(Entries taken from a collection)
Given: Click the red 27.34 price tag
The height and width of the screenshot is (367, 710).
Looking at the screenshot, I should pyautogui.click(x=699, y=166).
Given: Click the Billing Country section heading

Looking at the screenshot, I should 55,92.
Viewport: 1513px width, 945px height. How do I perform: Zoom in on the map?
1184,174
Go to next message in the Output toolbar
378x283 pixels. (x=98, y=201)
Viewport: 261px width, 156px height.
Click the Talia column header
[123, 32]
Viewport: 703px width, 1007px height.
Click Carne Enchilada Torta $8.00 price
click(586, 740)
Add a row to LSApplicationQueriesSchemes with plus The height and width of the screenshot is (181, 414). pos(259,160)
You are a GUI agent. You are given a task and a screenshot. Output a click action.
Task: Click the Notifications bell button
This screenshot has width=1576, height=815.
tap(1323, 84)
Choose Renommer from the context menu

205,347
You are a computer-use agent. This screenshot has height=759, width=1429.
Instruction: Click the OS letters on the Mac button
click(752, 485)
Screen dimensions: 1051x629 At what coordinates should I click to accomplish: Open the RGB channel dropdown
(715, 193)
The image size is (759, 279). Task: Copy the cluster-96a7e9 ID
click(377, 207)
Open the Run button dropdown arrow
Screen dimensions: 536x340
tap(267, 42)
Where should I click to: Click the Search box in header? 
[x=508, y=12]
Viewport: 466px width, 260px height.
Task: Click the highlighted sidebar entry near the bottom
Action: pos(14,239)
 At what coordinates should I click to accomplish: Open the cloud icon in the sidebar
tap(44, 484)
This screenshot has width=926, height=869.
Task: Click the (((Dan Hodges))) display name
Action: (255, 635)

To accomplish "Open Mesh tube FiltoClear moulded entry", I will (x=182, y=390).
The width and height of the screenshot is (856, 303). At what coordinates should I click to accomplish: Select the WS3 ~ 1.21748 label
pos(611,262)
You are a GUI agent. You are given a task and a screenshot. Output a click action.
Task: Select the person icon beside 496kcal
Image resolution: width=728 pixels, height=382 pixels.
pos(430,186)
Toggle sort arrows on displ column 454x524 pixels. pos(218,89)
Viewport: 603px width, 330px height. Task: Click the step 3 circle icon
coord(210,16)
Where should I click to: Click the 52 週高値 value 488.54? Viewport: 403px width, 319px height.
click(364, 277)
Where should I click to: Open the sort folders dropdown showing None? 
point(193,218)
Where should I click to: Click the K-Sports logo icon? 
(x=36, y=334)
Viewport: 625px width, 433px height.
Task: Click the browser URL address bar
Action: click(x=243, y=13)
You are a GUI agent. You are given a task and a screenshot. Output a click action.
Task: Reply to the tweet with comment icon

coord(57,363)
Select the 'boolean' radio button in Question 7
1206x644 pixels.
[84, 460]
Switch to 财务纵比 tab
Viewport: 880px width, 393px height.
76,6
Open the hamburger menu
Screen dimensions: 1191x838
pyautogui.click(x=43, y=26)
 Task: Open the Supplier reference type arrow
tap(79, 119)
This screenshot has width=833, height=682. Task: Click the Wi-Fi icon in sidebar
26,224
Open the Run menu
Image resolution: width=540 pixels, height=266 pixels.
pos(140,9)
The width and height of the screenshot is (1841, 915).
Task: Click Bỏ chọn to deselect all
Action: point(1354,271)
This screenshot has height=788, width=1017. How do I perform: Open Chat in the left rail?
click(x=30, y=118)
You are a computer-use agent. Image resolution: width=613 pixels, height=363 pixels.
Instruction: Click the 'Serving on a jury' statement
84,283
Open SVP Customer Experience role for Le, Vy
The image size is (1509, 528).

■ Problem to solve: Copy every line of the data above exactly.

■ Your solution:
Given: Click the red 27.34 price tag
The height and width of the screenshot is (367, 710).
Looking at the screenshot, I should pyautogui.click(x=699, y=166).
Given: Click the Billing Country section heading

Looking at the screenshot, I should 55,92.
Viewport: 1513px width, 945px height. How do I perform: Zoom in on the map?
1184,174
Go to next message in the Output toolbar
378x283 pixels. (x=98, y=201)
Viewport: 261px width, 156px height.
Click the Talia column header
[123, 32]
Viewport: 703px width, 1007px height.
Click Carne Enchilada Torta $8.00 price
click(586, 740)
Add a row to LSApplicationQueriesSchemes with plus The height and width of the screenshot is (181, 414). pos(259,160)
You are a GUI agent. You are given a task and a screenshot. Output a click action.
Task: Click the Notifications bell button
This screenshot has width=1576, height=815.
tap(1323, 84)
Choose Renommer from the context menu

205,347
You are a computer-use agent. This screenshot has height=759, width=1429.
Instruction: Click the OS letters on the Mac button
click(752, 485)
Screen dimensions: 1051x629 At what coordinates should I click to accomplish: Open the RGB channel dropdown
(715, 193)
The image size is (759, 279). Task: Copy the cluster-96a7e9 ID
click(377, 207)
Open the Run button dropdown arrow
Screen dimensions: 536x340
tap(267, 42)
Where should I click to: Click the Search box in header? 
[x=508, y=12]
Viewport: 466px width, 260px height.
Task: Click the highlighted sidebar entry near the bottom
Action: pos(14,239)
 At what coordinates should I click to accomplish: Open the cloud icon in the sidebar
tap(44, 484)
This screenshot has width=926, height=869.
Task: Click the (((Dan Hodges))) display name
Action: (255, 635)

To accomplish "Open Mesh tube FiltoClear moulded entry", I will (x=182, y=390).
The width and height of the screenshot is (856, 303). At what coordinates should I click to accomplish: Select the WS3 ~ 1.21748 label
pos(611,262)
You are a GUI agent. You are given a task and a screenshot. Output a click action.
Task: Select the person icon beside 496kcal
Image resolution: width=728 pixels, height=382 pixels.
pos(430,186)
Toggle sort arrows on displ column 454x524 pixels. pos(218,89)
Viewport: 603px width, 330px height. Task: Click the step 3 circle icon
coord(210,16)
Where should I click to: Click the 52 週高値 value 488.54? Viewport: 403px width, 319px height.
click(364, 277)
Where should I click to: Open the sort folders dropdown showing None? 
point(193,218)
Where should I click to: Click the K-Sports logo icon? 
(x=36, y=334)
Viewport: 625px width, 433px height.
Task: Click the browser URL address bar
Action: click(x=243, y=13)
You are a GUI agent. You are given a task and a screenshot. Output a click action.
Task: Reply to the tweet with comment icon

coord(57,363)
Select the 'boolean' radio button in Question 7
1206x644 pixels.
[84, 460]
Switch to 财务纵比 tab
Viewport: 880px width, 393px height.
76,6
Open the hamburger menu
Screen dimensions: 1191x838
pyautogui.click(x=43, y=26)
 Task: Open the Supplier reference type arrow
tap(79, 119)
This screenshot has width=833, height=682. Task: Click the Wi-Fi icon in sidebar
26,224
Open the Run menu
Image resolution: width=540 pixels, height=266 pixels.
pos(140,9)
The width and height of the screenshot is (1841, 915).
Task: Click Bỏ chọn to deselect all
Action: point(1354,271)
This screenshot has height=788, width=1017. How do I perform: Open Chat in the left rail?
click(x=30, y=118)
You are a computer-use agent. Image resolution: width=613 pixels, height=363 pixels.
Instruction: Click the 'Serving on a jury' statement
84,283
Open SVP Customer Experience role for Le, Vy
The image size is (1509, 528).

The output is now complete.